Stored data

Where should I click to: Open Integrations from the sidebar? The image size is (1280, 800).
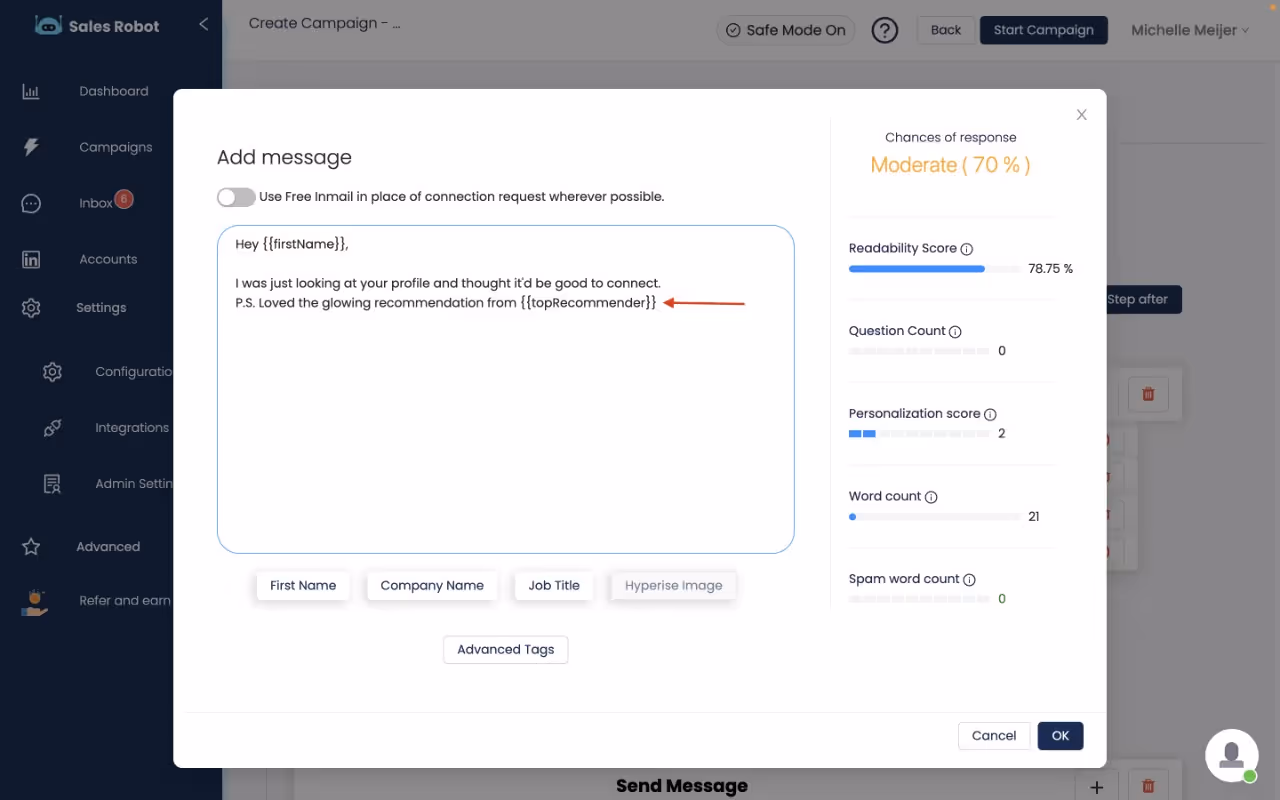pyautogui.click(x=52, y=427)
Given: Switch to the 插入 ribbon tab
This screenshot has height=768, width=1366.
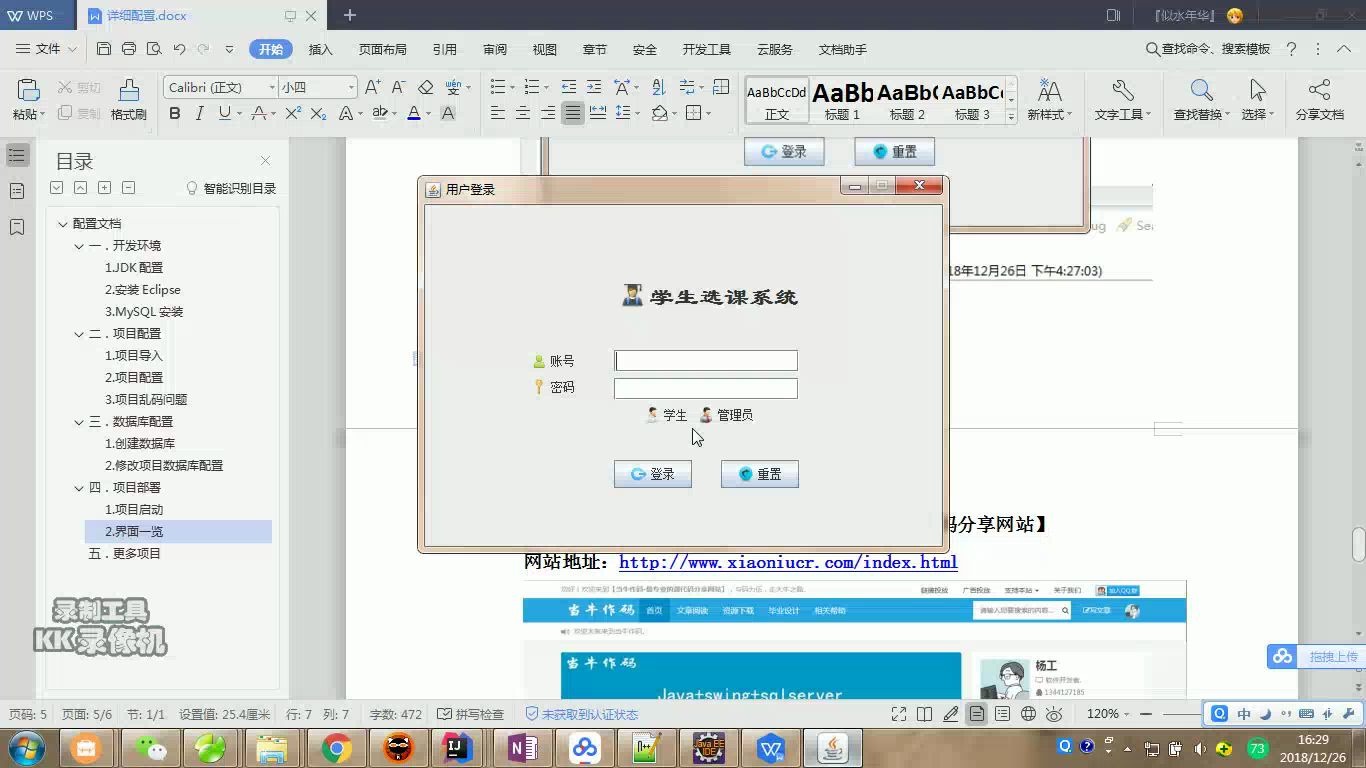Looking at the screenshot, I should point(319,49).
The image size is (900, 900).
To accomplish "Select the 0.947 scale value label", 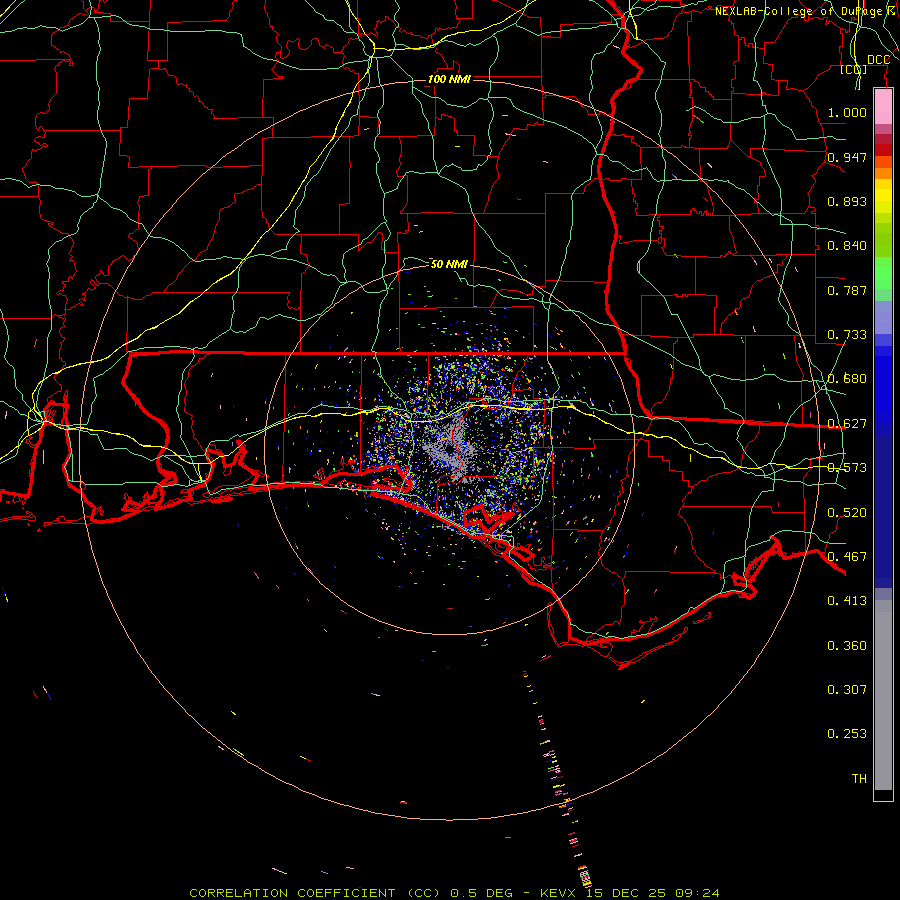I will [847, 158].
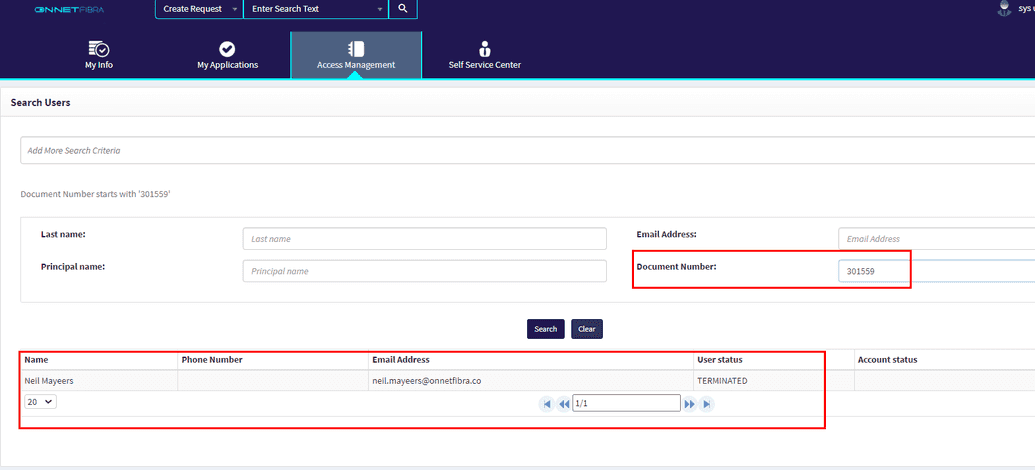Image resolution: width=1035 pixels, height=470 pixels.
Task: Open the page size dropdown showing 20
Action: pos(41,402)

_Task requirements:_
The line containing "The image size is (900, 900)." marks where the copy ends; print every line before it from the start of the records, and that line too, but no pictures.

_Answer for this exercise:_
Where should I click to: Open Integrations from the sidebar? The image size is (1280, 800).
pyautogui.click(x=52, y=427)
Given: Switch to the 插入 ribbon tab
This screenshot has height=768, width=1366.
Looking at the screenshot, I should point(319,49).
The image size is (900, 900).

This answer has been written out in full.